I shrugged. “Like whether the whole boy-band craze is really over,” I said. “I know people say it is, but I think they’re wrong.”

“Why don’t I show you around,” said Cat Poop. “This is the lounge. You’re allowed in here as long as there’s a staff member present. There are usually four people here during the day, two nurses and two orderlies, and we always have at least two nurses and a security person on at night.”

“Security,” I said. “Sounds serious. Is that to keep the Gratuitous Sex and Violence fans out?”

“Meals are also served in here,” he continued, ignoring me and pointing to two long tables surrounded by more plastic chairs. “You’ve been allowed to eat in your room, but from now on you’ll eat with the rest of the floor. Food is brought up from the hospital cafeteria.”

“Just like one big happy family,” I remarked as we left the lounge and walked down the hallway toward my room.

“You each have your own room,” Cat Poop said. “Boys on this end, girls on the other. You may not be in another person’s room unsupervised. There are bathrooms on either end of the hall.”

“Can we be in there with each other unsupervised?” I asked. “Or is peeing at the same time frowned upon?”

“You’ll be given a schedule for each day,” he went on. “You’ll be keeping up with your schoolwork while you’re here. We’ll see about getting your books and assignments from your school.”

“You’re telling the people at my school that I’m here?” I said. I was already imagining Principal Matthews giving the morning announcement. “ Today’s lunch will be spaghetti and meatballs, cheerleading tryouts will be held second period in the gym, and Jeff is in the nuthouse.”

“They’ll be told that you’re going to be out for some time,” Cat Poop said. “That’s all.”
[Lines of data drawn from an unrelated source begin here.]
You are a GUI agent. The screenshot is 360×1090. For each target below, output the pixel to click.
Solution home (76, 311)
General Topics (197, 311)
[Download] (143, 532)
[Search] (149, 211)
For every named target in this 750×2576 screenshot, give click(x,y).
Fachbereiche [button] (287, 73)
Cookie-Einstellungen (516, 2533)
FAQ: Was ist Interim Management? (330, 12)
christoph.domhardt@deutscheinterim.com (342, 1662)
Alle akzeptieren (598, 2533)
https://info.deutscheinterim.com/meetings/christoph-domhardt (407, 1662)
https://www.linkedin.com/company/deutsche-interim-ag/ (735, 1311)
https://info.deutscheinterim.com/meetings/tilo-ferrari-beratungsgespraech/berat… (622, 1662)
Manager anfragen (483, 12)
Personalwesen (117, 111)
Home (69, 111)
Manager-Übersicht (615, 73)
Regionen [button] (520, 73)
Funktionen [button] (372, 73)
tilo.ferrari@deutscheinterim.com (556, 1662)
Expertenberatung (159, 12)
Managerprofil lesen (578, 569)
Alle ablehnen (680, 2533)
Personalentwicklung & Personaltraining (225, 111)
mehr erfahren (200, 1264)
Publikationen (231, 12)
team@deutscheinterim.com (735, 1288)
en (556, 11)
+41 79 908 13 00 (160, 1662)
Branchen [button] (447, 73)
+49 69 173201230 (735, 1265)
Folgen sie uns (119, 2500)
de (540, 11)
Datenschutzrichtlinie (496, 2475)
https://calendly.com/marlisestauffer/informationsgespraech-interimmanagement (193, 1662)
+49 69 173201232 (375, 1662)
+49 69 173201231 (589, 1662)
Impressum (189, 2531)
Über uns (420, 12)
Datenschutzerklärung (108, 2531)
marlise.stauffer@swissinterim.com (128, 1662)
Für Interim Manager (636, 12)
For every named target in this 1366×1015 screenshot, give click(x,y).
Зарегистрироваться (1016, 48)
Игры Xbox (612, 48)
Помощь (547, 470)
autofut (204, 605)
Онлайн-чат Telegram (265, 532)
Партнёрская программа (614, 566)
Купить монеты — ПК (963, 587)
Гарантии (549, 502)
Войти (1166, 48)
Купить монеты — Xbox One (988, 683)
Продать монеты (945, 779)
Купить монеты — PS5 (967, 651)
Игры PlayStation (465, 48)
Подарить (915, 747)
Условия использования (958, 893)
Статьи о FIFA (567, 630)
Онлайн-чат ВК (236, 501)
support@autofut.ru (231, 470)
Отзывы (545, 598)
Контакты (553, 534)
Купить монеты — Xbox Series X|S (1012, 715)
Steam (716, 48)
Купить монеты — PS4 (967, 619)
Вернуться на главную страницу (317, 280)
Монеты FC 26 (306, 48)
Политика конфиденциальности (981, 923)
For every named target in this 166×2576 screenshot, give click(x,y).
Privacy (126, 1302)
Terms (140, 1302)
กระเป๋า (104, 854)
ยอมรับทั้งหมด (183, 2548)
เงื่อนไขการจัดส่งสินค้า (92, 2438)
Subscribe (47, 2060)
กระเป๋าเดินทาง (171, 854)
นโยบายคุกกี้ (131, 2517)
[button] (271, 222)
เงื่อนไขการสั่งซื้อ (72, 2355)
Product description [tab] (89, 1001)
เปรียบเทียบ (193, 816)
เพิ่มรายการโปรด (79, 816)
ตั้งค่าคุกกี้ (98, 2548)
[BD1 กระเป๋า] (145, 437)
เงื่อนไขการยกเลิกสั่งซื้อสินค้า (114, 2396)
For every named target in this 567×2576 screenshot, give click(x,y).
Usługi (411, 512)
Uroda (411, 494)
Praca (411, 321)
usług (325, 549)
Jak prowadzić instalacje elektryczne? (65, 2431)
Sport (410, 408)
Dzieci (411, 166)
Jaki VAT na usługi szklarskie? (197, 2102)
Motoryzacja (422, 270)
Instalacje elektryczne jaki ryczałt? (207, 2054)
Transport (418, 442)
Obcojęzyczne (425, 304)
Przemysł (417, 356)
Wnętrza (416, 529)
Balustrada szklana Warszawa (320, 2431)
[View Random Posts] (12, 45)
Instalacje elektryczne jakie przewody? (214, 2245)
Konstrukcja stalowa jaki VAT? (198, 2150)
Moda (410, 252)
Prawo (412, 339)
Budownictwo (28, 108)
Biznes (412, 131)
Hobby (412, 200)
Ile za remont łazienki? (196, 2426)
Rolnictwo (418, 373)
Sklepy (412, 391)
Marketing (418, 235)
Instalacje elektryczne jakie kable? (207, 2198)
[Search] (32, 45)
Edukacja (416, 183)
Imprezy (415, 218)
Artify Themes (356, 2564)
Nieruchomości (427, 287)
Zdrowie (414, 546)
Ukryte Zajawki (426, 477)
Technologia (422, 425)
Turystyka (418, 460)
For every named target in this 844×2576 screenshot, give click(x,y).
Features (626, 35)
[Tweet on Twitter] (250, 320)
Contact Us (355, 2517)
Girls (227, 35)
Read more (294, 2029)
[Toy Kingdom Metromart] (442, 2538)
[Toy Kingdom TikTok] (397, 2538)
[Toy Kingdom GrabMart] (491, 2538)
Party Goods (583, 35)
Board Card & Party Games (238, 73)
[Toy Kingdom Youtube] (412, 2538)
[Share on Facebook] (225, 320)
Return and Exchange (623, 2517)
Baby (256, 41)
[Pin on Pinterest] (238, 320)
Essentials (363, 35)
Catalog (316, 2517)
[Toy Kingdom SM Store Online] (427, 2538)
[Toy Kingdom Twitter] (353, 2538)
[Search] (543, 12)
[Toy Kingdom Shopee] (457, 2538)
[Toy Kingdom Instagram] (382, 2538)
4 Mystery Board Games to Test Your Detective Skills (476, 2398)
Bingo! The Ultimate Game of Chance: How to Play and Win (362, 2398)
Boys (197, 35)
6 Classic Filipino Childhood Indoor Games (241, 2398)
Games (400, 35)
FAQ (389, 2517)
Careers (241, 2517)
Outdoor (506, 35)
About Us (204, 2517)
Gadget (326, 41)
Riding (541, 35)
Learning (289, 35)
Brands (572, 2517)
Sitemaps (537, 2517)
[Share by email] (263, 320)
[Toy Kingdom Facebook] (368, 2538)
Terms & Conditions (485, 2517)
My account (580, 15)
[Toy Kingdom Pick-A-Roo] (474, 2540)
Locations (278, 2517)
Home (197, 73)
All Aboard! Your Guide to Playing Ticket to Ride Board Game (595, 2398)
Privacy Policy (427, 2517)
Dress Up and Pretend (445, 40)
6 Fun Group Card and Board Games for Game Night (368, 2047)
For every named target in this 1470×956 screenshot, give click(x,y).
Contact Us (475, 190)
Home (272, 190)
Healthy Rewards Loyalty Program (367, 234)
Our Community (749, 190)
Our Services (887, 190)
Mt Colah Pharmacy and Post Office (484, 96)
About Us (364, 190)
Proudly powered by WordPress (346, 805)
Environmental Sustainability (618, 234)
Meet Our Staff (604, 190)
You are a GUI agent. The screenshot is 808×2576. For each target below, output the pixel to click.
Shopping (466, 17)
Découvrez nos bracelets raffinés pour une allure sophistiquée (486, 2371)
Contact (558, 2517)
“Great,” I said. “And here I thought I’d found the perfect way to get out of that algebra test.”

“As I told you earlier,” Cat Poop continued, “you’ll participate in group sessions, as well as individual sessions with me.”

“Are those supervised too?” I asked him. “I mean, what if you try to, you know, touch me inappropriately or something?”

Cat Poop stopped and turned to me. He handed me a sheet of paper. “Here’s your schedule for today. You have some free time now. I suggest you spend it getting to know the other people here.”

“Sure,” I told him as I folded up my schedule without looking at it. “They seem like swell kids.”

“Give them a chance,” he said. “You might be surprised.”

“I’ll take your word on that,” I said. “You know, if this whole shrink thing doesn’t work out, you should look into getting a job at Disneyland. You’re good at this guide thing. You’d rock the safari ride.”

“I’ll see you later this afternoon for our session,” he said, without missing a beat. “My office is at the end of the other hallway off the lounge. One of the nurses will bring you down there.”

After he was gone, I unfolded the schedule and looked at it. My therapy session was scheduled for three thirty. I looked at the clock on the wall. It was only twelve thirty, which meant I had three hours to kill before the Amazing Cat Poop tried to open up my head and see what was inside. Three hours to spend doing nothing.